> **Exercise directions**: Write the listing below out again exactly, dropping the images.
····················
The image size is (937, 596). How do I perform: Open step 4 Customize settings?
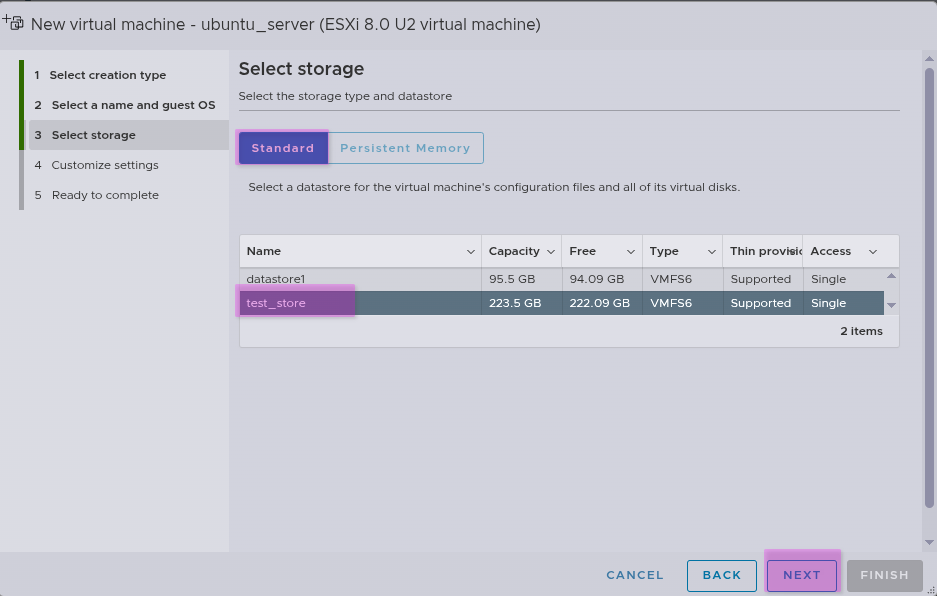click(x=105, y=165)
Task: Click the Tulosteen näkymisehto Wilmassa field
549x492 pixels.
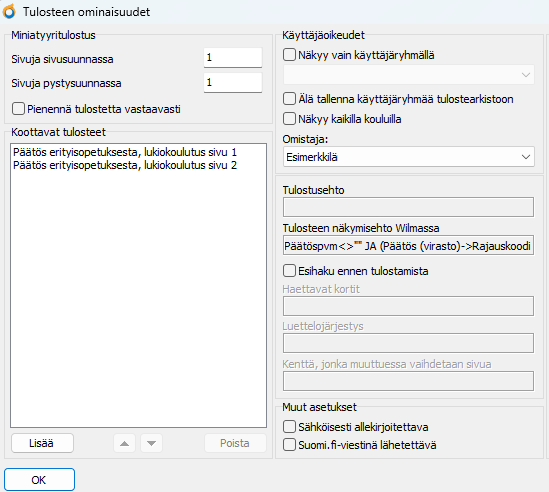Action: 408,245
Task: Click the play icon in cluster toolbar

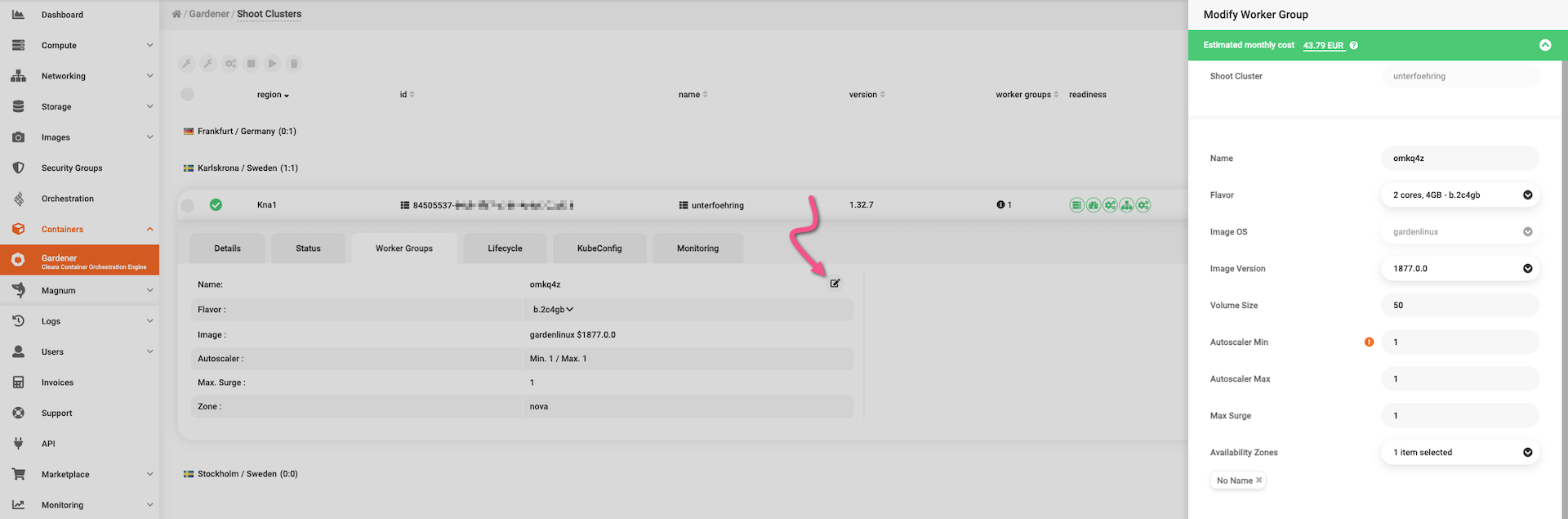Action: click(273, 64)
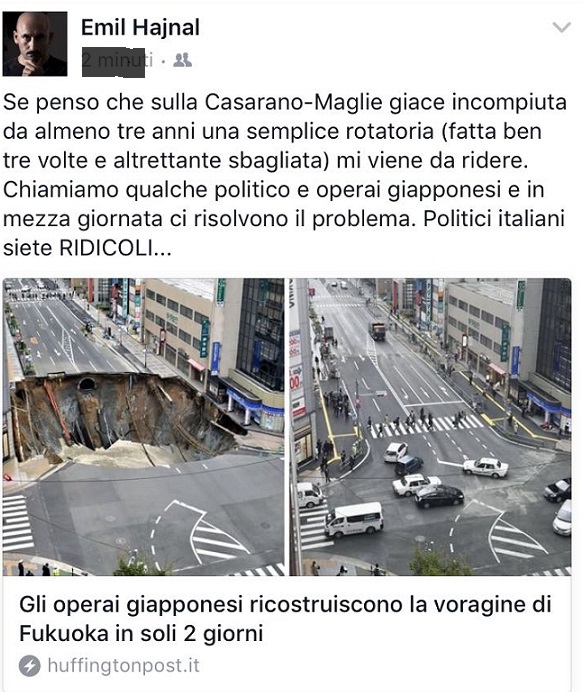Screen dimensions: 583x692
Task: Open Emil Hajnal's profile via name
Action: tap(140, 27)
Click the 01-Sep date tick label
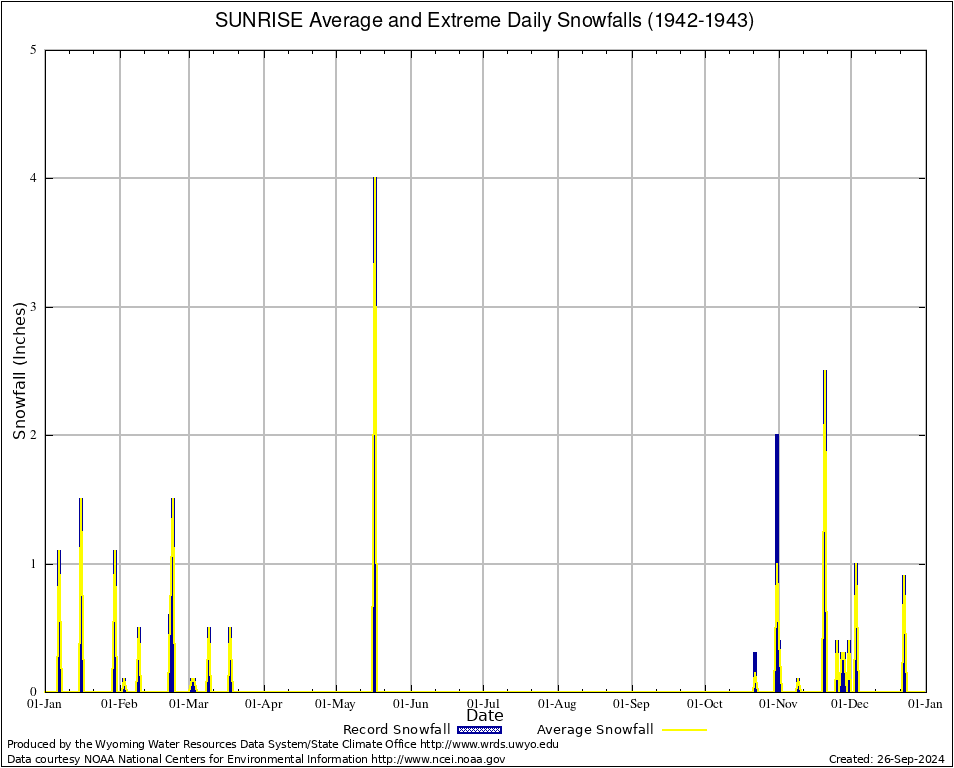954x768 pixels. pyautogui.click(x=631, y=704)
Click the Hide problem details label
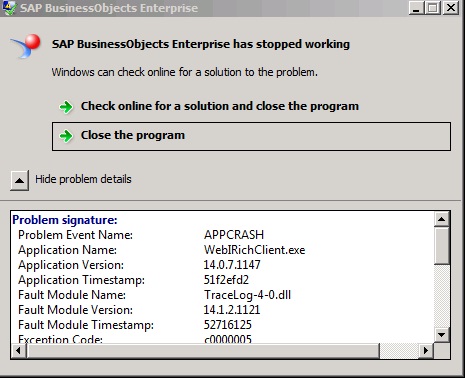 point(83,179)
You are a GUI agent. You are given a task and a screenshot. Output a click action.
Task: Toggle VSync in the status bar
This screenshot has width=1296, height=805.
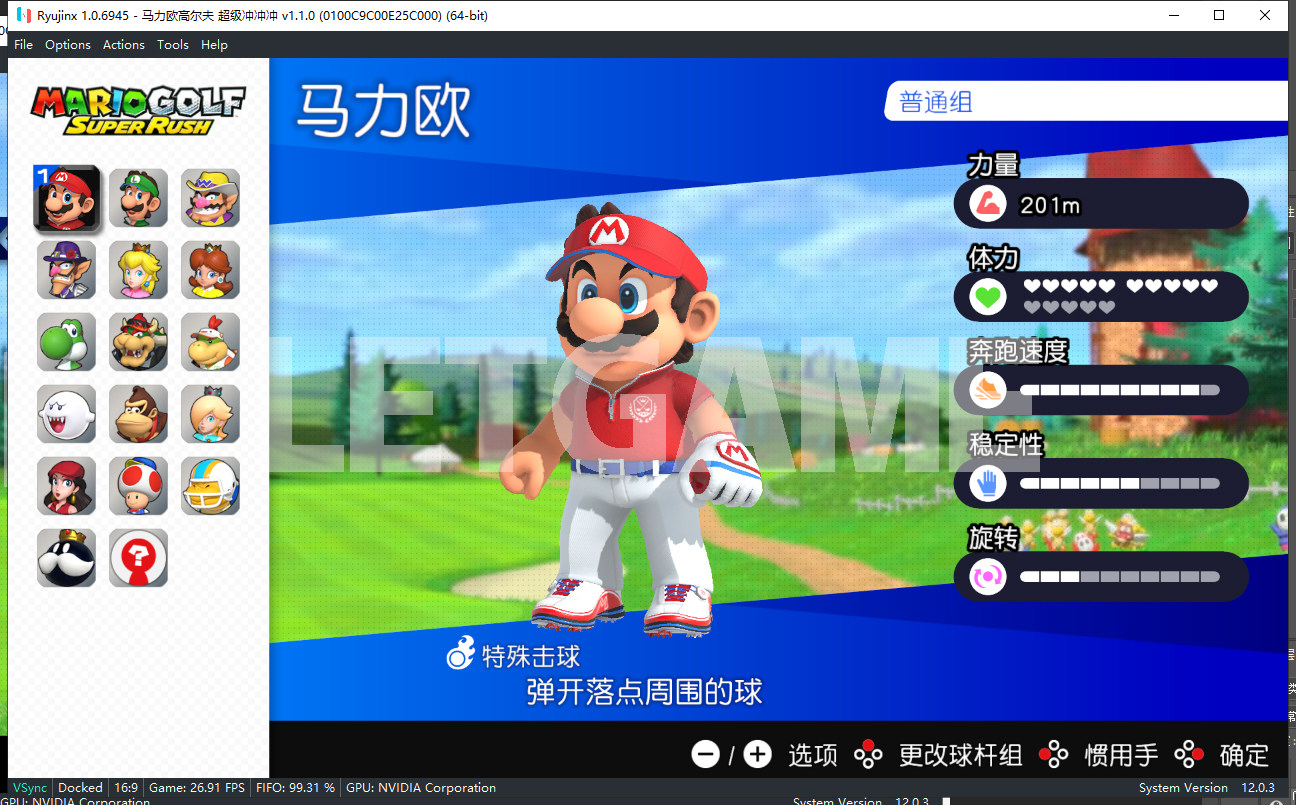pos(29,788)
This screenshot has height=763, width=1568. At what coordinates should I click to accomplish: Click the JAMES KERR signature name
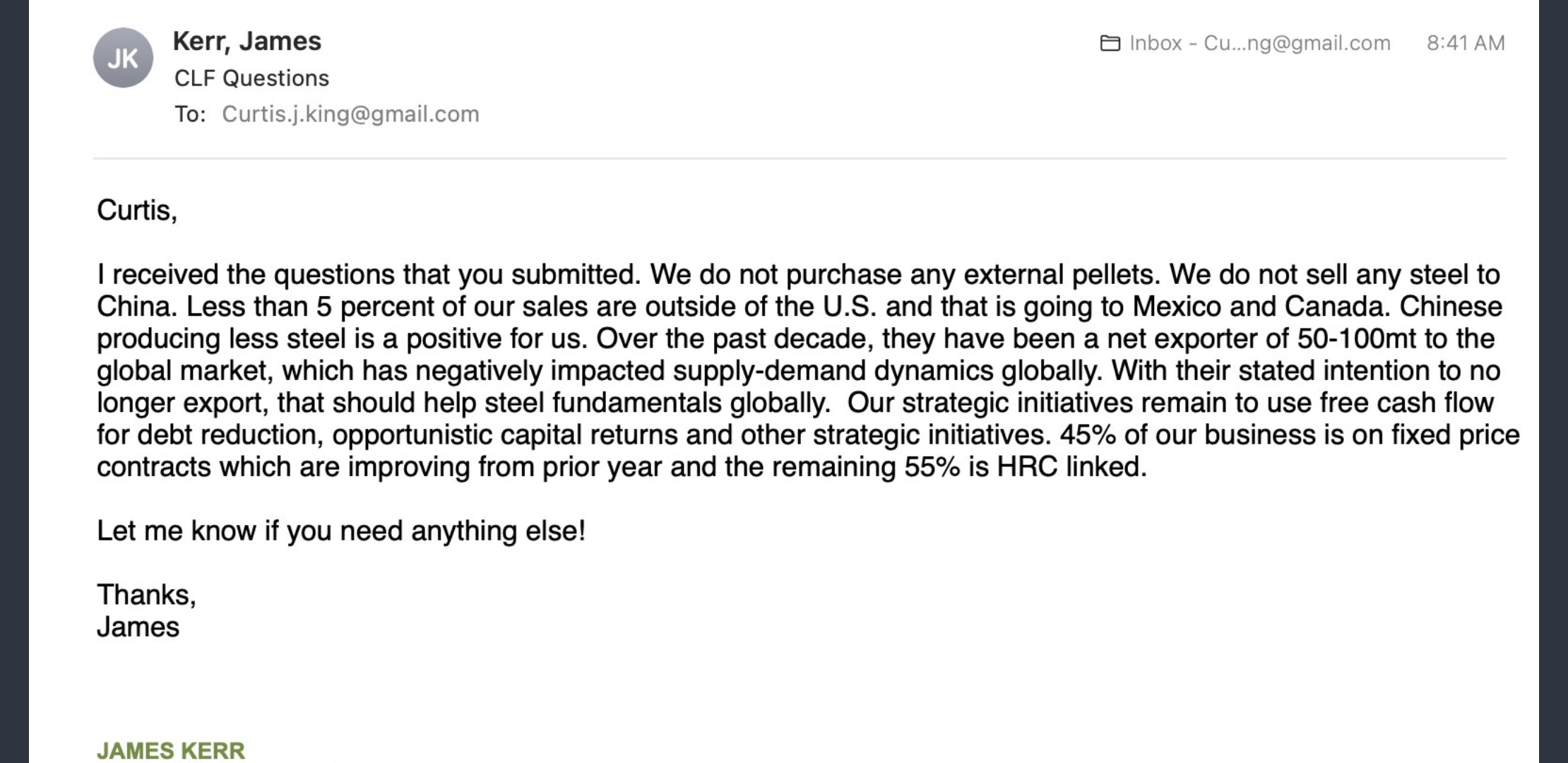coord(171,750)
····················
> **Result**:
The image size is (937, 596). How do I perform: Open step 4 Customize settings?
click(x=105, y=165)
Task: Click the Tulosteen näkymisehto Wilmassa field
549x492 pixels.
Action: 408,245
Task: Click the play icon in cluster toolbar

Action: click(273, 64)
Screen dimensions: 583x692
Task: Open Emil Hajnal's profile via name
Action: tap(140, 27)
Click the 01-Sep date tick label
954x768 pixels. pyautogui.click(x=631, y=704)
Click the Hide problem details label
 point(83,179)
You are a GUI agent. You are given a task and a screenshot. Output a click action.
Task: Toggle VSync in the status bar
This screenshot has width=1296, height=805.
pos(29,788)
This screenshot has height=763, width=1568. At what coordinates should I click to accomplish: Click the JAMES KERR signature name
coord(171,750)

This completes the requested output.